Authors: Joel Goldman
Tags: #Fiction, #Mystery & Detective, #General, #Fiction / Thrillers
Patrick Ortiz had tracked Mason down on his cell phone, assuring Mason that he would not be indicted for Sandra Connelly's murder and promising a public statement on Monday.
"Have you called Dixon Smith?" Mason asked Ortiz.
"Not yet. I wanted you to hear it from me," Ortiz told him.
Though Ortiz had started out as the least political of prosecutors, the office and his ambitions were reshaping him. This grand gesture with its public relations tie-in was the latest example.
Samantha Greer had called him a short time later, adding her congratulations. Mason pleaded fatigue when he turned down her invitation to have dinner that night or any other. Samantha gamely said she understood, telling him to call if Abby's move to the campaign trail proved permanent.
"What about Phil?" Mason asked her, picturing her sleep-over guest scratching his ass as he walked up the stairs after Mason woke him in the middle of the night a few lifetimes ago.
"Phil," she said. "Right! Can you see me long-term with a guy who puts on a bathrobe and slippers every time he gets out of bed in the middle of the night?"
"Not hardly," Mason assured her.
"Me either," she said.
He brought dinner to Claire's. Another boxed Chinese feast. Claire was wearing a loose-fitting blouse, the top buttons undone so Harry could check the status of the bruise left by the bullet.
"Blood red today, black orchid tomorrow," Harry announced. He'd recovered from an initial outburst of panic when he learned Claire had been shot to brag about his knockout gal who'd taken a bullet, his pronouncements tinged with unexpelled nervousness for her condition and frustration that he'd not been there to protect her.
Claire tried to be angry with him for treating a tragedy like it was a cause for celebration, but she couldn't stay angry with him. It was Harry's way of thanking God she was all right and her way of telling him she loved him.
"How's Victoria holding up?" Mason asked.
Claire sighed. "She was taken to St. Luke's Hospital. The doctors there assume she has Alzheimer's, but they won't know until they run some tests. I suppose that counts for a lucky break on a day like this. She hasn't a clue about what happened."
"If that's the case, I doubt whether Ortiz will prosecute her for killing her husband. Either way, she'll end up in an institution," Mason said.
"That boy of hers had balls, I'll give him that," Harry said. "Checking his mother out of the hospital to use her for an alibi when he killed Sonni Efron, Frances Peterson, and Sandra Connelly. Samantha told me they checked the records at Golden Years and they matched up. It'll take longer to trace back the records on the deaths of the other jurors, but Sam says she's betting the pattern holds up."
"Yeah," Mason said, "but Victoria didn't have Alzheimer's when she first went into the psychiatric hospital and I'm not convinced she had a breakdown either."
"What are you saying?" Claire asked.
"She killed her husband but the cops bought that his death was an accident—that he fell down the stairs. My guess is that he found out she had bribed the jurors and he was going to turn her and their son in," Mason said.
"Makes her the ultimate in overly protective mothers," Harry said.

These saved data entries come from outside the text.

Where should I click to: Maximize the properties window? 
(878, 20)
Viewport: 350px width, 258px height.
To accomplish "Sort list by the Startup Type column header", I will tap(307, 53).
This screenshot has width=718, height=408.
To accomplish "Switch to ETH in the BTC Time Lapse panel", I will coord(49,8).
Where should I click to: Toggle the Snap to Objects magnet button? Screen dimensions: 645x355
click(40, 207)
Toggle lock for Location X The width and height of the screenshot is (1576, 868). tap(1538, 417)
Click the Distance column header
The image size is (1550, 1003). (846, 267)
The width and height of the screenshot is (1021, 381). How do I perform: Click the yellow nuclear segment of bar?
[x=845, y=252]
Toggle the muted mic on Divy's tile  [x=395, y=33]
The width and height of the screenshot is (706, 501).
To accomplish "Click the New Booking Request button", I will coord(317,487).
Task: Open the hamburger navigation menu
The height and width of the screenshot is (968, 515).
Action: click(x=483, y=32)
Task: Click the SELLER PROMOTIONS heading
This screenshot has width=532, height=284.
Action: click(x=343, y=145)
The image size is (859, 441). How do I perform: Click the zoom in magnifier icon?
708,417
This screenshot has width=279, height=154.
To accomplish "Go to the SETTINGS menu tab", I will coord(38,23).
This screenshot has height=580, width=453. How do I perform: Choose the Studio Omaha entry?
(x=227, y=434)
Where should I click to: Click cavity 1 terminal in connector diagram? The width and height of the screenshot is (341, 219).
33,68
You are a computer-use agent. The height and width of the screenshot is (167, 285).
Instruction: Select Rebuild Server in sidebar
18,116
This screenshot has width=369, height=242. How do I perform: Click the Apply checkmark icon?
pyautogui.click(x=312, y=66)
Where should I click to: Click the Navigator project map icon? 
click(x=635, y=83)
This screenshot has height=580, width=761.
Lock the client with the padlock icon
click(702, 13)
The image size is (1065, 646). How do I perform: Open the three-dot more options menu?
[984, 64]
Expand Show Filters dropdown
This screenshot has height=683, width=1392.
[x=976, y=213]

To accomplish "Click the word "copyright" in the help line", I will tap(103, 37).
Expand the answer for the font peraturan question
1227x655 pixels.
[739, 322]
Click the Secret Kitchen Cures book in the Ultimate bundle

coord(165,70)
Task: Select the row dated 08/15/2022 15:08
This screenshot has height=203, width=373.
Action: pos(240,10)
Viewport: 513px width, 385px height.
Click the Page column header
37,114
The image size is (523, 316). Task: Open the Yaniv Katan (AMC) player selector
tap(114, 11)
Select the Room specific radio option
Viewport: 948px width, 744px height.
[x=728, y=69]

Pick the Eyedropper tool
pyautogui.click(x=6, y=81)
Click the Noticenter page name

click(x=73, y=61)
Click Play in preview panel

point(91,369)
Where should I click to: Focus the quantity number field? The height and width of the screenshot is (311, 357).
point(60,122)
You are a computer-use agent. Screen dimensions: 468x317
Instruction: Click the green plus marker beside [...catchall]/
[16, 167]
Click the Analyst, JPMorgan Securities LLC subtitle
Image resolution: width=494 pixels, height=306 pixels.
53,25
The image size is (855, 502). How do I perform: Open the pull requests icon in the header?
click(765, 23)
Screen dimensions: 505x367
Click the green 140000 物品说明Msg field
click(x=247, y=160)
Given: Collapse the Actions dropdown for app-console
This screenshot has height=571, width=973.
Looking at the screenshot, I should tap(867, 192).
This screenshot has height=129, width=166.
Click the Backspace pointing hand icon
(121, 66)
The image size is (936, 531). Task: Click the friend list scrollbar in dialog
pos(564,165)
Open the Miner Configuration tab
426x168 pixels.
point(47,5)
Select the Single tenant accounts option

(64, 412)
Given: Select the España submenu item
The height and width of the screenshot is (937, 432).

"If the cops were looking at her for killing her husband, faking a nervous breakdown and checking into a psychiatric hospital wasn't a bad idea. Especially if she never checked out," Mason said.
"That's a tough scam to pull off for fifteen years," Harry said. "Doctors have to sign off on a diagnosis; the hospital has to go along. How'd she make all that happen?"
"I don't know, but I think my lawyer does," Mason answered.
"Dixon Smith?" Claire asked. "I'd nearly forgotten about him. You tell him I want my retainer back."
"You'd think he'd forgotten about me," Mason said. "Everyone in town knows what happened this morning at the park and he's the only one who hasn't called."
Mason caught himself as he spoke, realizing that someone else had failed to call as well. He hadn't heard from Abby, knew he had no right to expect that he would, but still he couldn't swallow the lump in his throat. Though he'd managed to surface after another dive into the dark water, she would only see him dripping with blood and death after taking the plunge, counting Claire's near-death experience heavily against him.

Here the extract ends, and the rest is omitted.